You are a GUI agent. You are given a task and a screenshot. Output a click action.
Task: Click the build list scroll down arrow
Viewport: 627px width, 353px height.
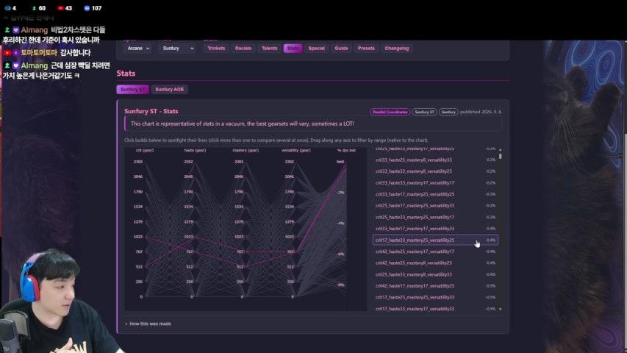point(501,309)
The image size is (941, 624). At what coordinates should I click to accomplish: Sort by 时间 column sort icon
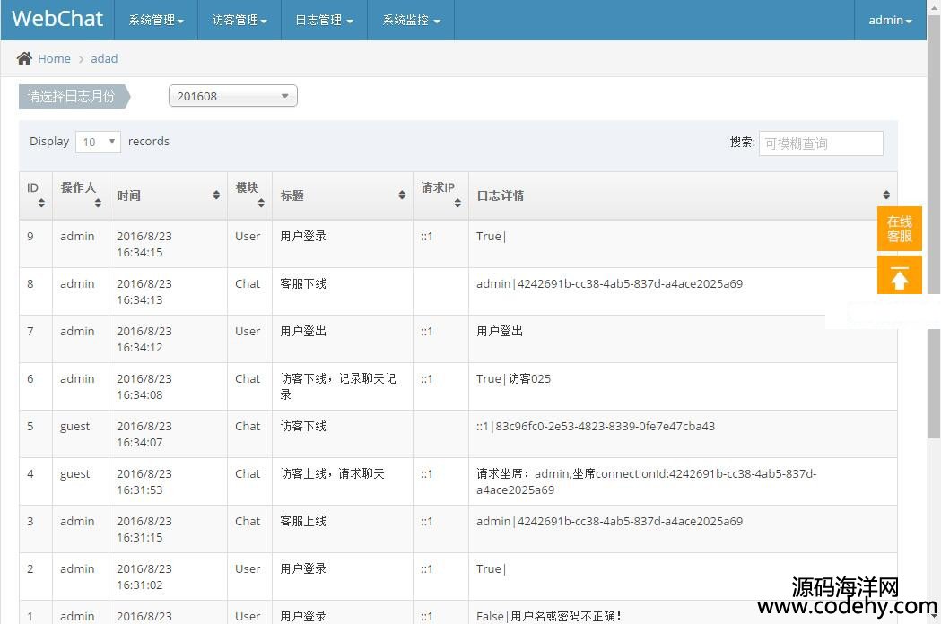pos(216,195)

Task objective => Would you repeat the entries exactly, but with no pictures?

Solution for this exercise =>
You are a GUI agent. You are given a task and a screenshot. Output a click action.
Task: Click the build list scroll down arrow
Viewport: 627px width, 353px height.
point(501,309)
The image size is (941, 624). At what coordinates should I click to accomplish: Sort by 时间 column sort icon
pos(216,195)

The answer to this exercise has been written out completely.